Horovod on Ray

horovod.ray allows users to leverage Horovod on a Ray cluster.

Currently, the Ray + Horovod integration provides a RayExecutor API.

Note

The Ray + Horovod integration currently only supports a Gloo backend.

Installation

Use the extra [ray] option to install Ray along with Horovod.

$ HOROVOD_WITH_GLOO=1 ... pip install 'horovod[ray]'

See the Ray documentation for advanced installation instructions.

Horovod Ray Executor

The Horovod Ray integration offers a RayExecutor abstraction (docs), which is a wrapper over a group of Ray actors (stateful processes).

from horovod.ray import RayExecutor

# Start the Ray cluster or attach to an existing Ray cluster
ray.init()

# Start num_workers actors on the cluster
executor = RayExecutor(
    setting, num_workers=num_workers, use_gpu=True)

# This will launch `num_workers` actors on the Ray Cluster.
executor.start()

All actors will be part of the Horovod ring, so RayExecutor invocations will be able to support arbitrary Horovod collective operations.

Note that there is an implicit assumption on the cluster being homogenous in shape (i.e., all machines have the same number of slots available). This is simply an implementation detail and is not a fundamental limitation.

To actually execute a function, you can run the following:

# Using the stateless `run` method, a function can take in any args or kwargs
def simple_fn():
    hvd.init()
    print("hvd rank", hvd.rank())
    return hvd.rank()

# Execute the function on all workers at once
result = executor.run(simple_fn)
# Check that the rank of all workers is unique
assert len(set(result)) == hosts * num_slots

executor.shutdown()

Stateful Execution

A unique feature of Ray is its support for stateful Actors. This means that you can start arbitrary Python classes on each worker, easily supporting operations and calls where data is cached in memory.

import torch
from horovod.torch import hvd
from horovod.ray import RayExecutor

class MyModel:
    def __init__(self, learning_rate):
        self.model = NeuralNet()
        optimizer = torch.optim.SGD(
            self.model.parameters(),
            lr=learning_rate,
        )
        self.optimizer = hvd.DistributedOptimizer(optimizer)

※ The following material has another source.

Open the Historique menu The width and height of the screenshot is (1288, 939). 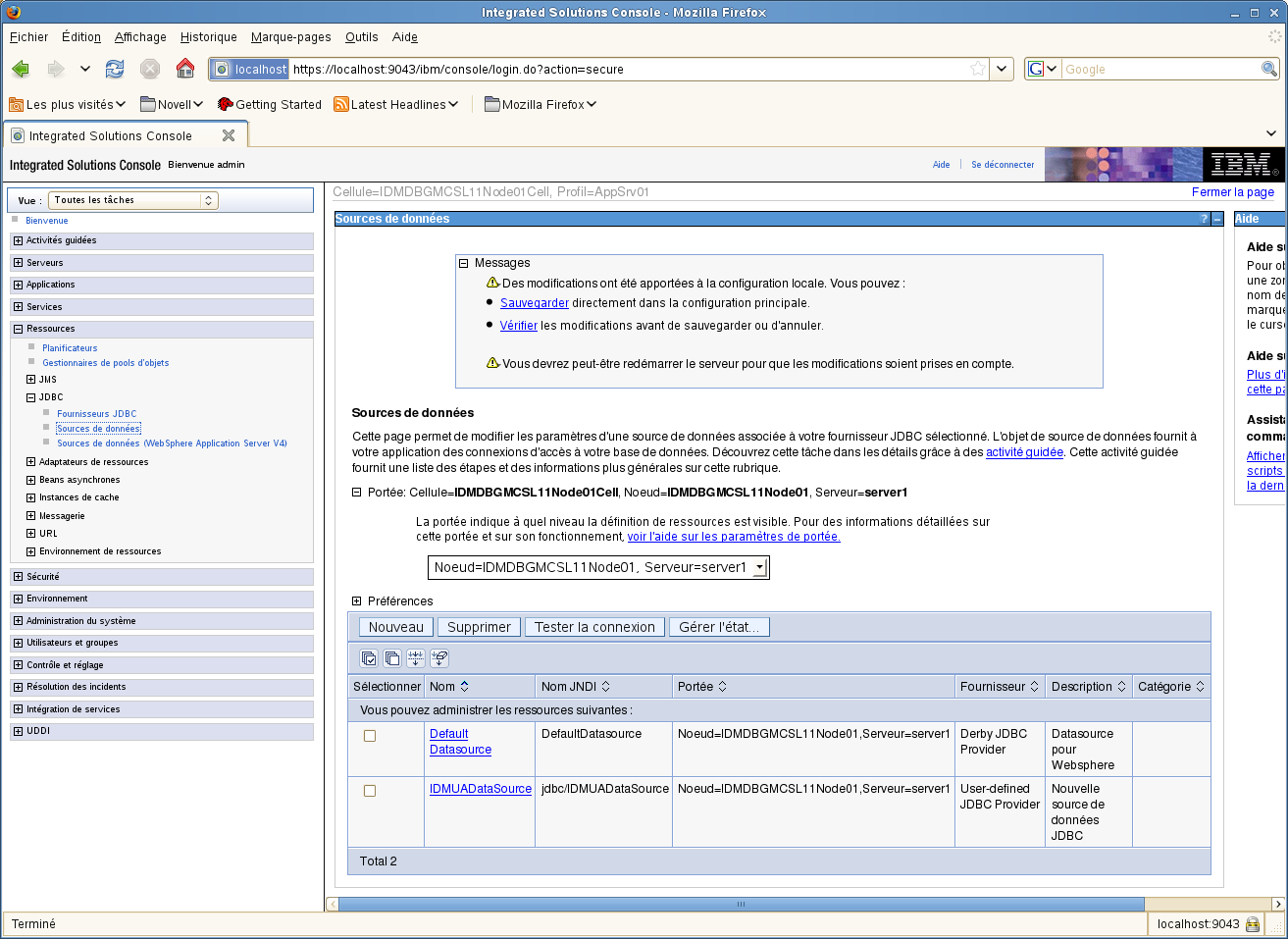tap(208, 37)
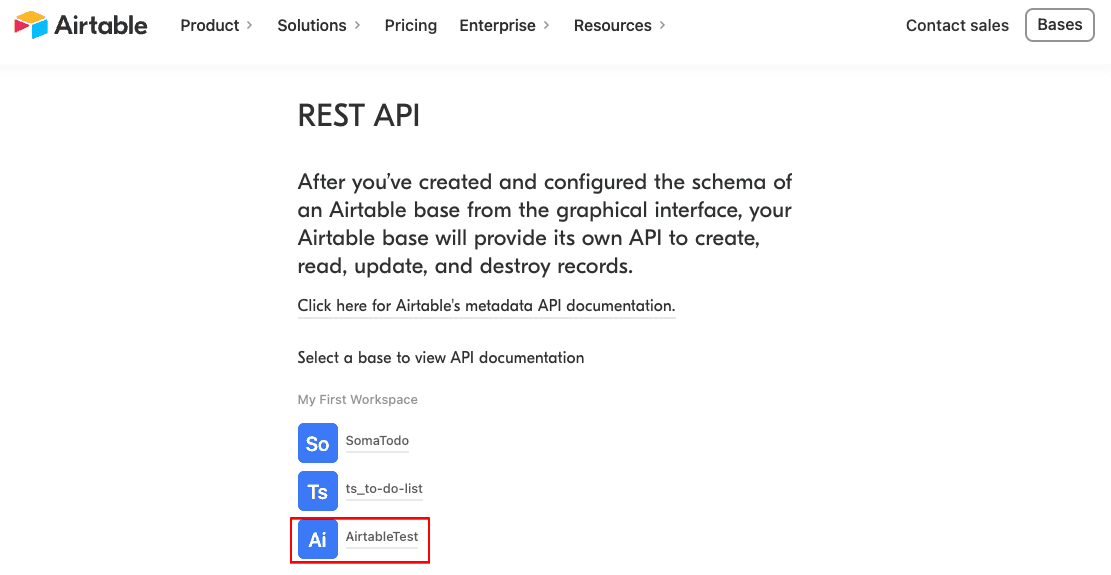Open Airtable's metadata API documentation link

point(486,306)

    def get_weights(self):
        return dict(self.model.parameters())

    def train(self):
        return self._train(self.model, self.optimizer)


ray.init()
executor = RayExecutor(...)
executor.start(executable_cls=MyModel)

# Run 5 training steps
for i in range(5):
    # Stateful `execute` method takes the current worker executable as a parameter
    executor.execute(lambda worker: worker.train())

# Obtain the trained weights from each model replica
result = executor.execute(lambda worker: worker.get_weights())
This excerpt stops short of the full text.